Falling (Hard) for the Fuji GFX 100RF – A Different Kind of Review
So… when Fuji offered to send over the new GFX 100RF for review, I was pumped. I’d only seen it for a hot second at a local camera store, and getting real time with it? Yes please.
Then reality hit. My trusty 2013 Mac Pro looked at those RAW files and basically said, “Nope.”
Sure, I technically could’ve opened them in Lightroom or Photoshop — if I could update my OS. Which I couldn’t. So instead of your standard full-bore review, you’re getting something a little different. And honestly, it might be better that way — because it’s really the story of how I fell in love with this camera.
Let’s start with the feel:
If you’ve used the Fuji X100 series, the GFX 100RF feels like coming home.As you can see the size diff is not that extreme.
Menus? Easy to set up. Dials? Super intuitive. Grip? Deep enough to feel locked in, but still comfy. Everything just felt right in my hands. My only gripe? The joystick. Bit tiny, bit stiff. But we’ll let that slide. The included strap was excellent and felt solid. A little rigid, and maybe after some use it would loosen up but it held the camera at a perfect height on me.
Now here’s where it gets personal.
Many years ago, I got obsessed with panoramic photography. There’s something about that wide cinematic frame that just tells a story differently.
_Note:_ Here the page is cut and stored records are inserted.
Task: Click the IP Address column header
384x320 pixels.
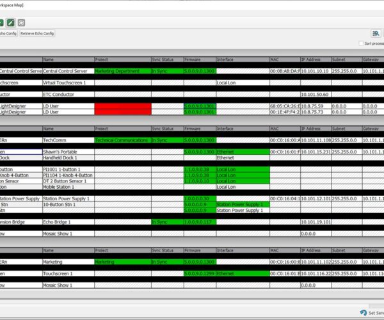Action: click(x=315, y=60)
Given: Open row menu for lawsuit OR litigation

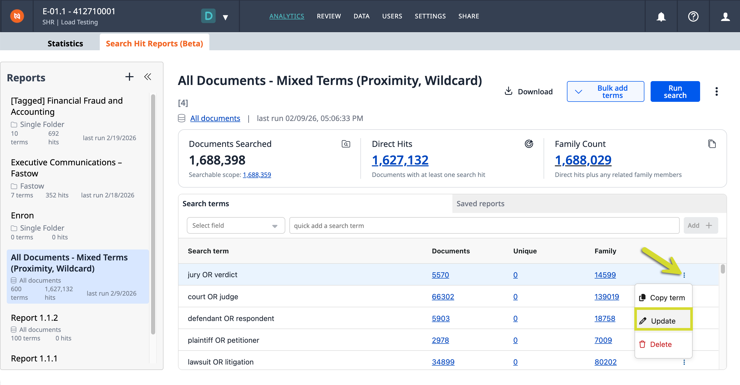Looking at the screenshot, I should click(684, 362).
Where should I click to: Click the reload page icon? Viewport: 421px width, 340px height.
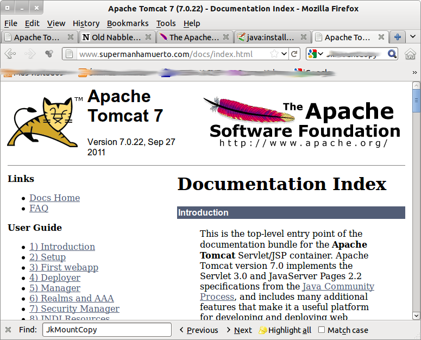[x=294, y=54]

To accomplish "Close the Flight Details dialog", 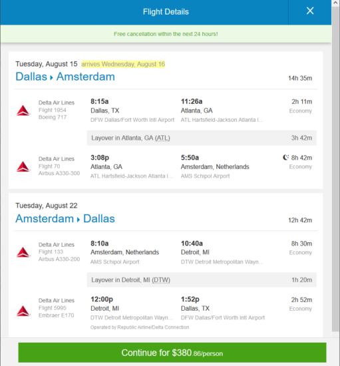I will tap(309, 11).
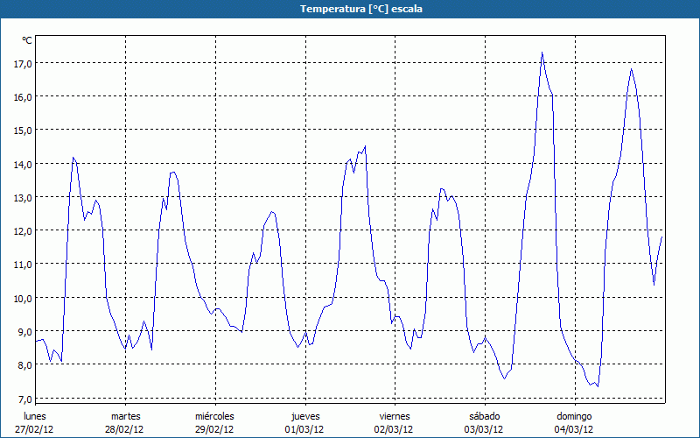Click the jueves day label
The height and width of the screenshot is (438, 700).
click(305, 416)
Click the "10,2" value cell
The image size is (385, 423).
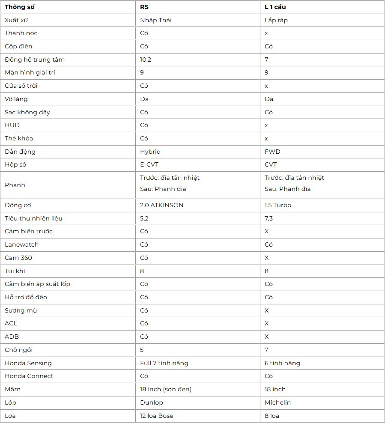[x=146, y=60]
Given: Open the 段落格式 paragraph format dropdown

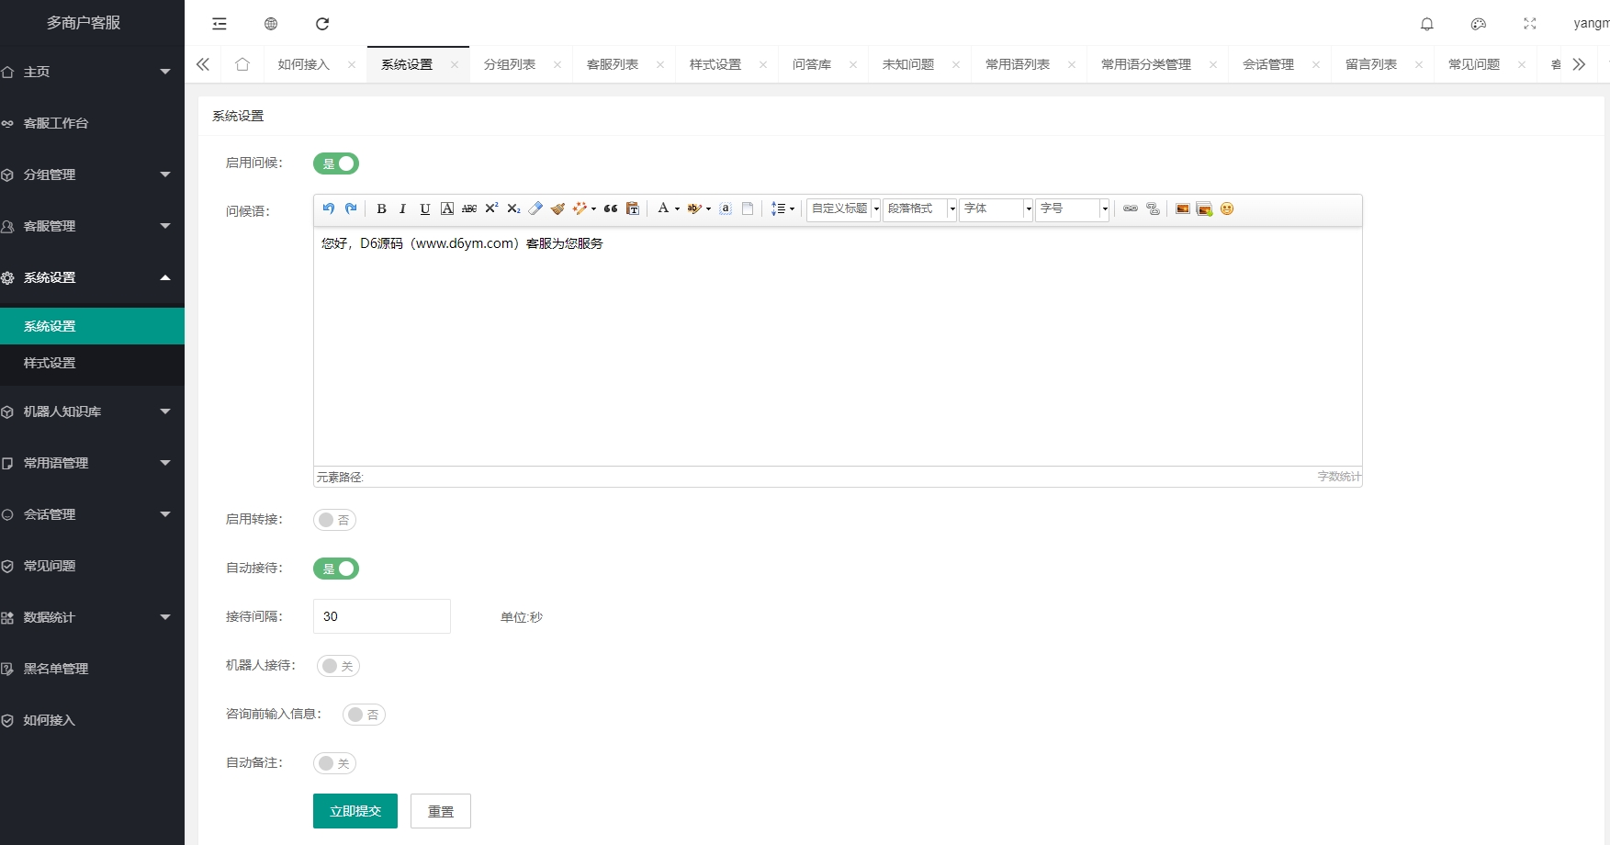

I tried the Noblex, the Widelux, even a point-and-shoot pano mode. I hacked together systems — like using a Minolta spring-loaded pano adapter between the shutter curtain and film plane, then xeroxing a custom pano frame to tape onto the mirror/prism. I wanted to see the frame I was actually shooting right in the viewfinder. Seeing my true frame lines gave me the choices I needed when shooting. It was all film then and making a choice was/is important.
Ridiculous? Maybe. Effective? Definitely.
Nicole Brown/Ron Goldman murder scene: Brentwood, California.
I even incorporated the pano format into magazine assignments, filling the available space with triptychs
Fast forward to digital. Sure, I could crop in post — but that felt like cheating. I missed the process. The intentionality. I stopped shooting panos because it just didn’t feel the same.
Until this Fuji.
With the GFX 100RF, I turned the crop dial to 65:24 and — boom — full panoramic framing in the viewfinder, LCD, and playback.
The catch? Only in JPEG. RAW still gave me the full frame, but since I couldn’t open the RAWs anyway, it was like the camera met me exactly where I was.
2 SuperFine files from the GFX 100RF:
That was my lightbulb moment. I set the cards to SuperFine JPEG and hit the streets. And let me tell you — it was a joy I hadn’t felt in years.
The framing was right, the image quality was incredible, and the camera controls felt natural, and placed just right.
I didn’t want to put it down.
As far as the JPEG file quality at SuperFine here is a sample shot from the 100RF, with ISO 5000, f/4, and 1/250 sec, the full and the crop:
I’ve included some shots from my Minolta pano hack days, above and below, and some fresh ones from the GFX 100RF, above. It’s wild to see the evolution, and how a camera can bring you full circle.
As for this Fuji? My review window has closed — now I just have to figure out how to afford one.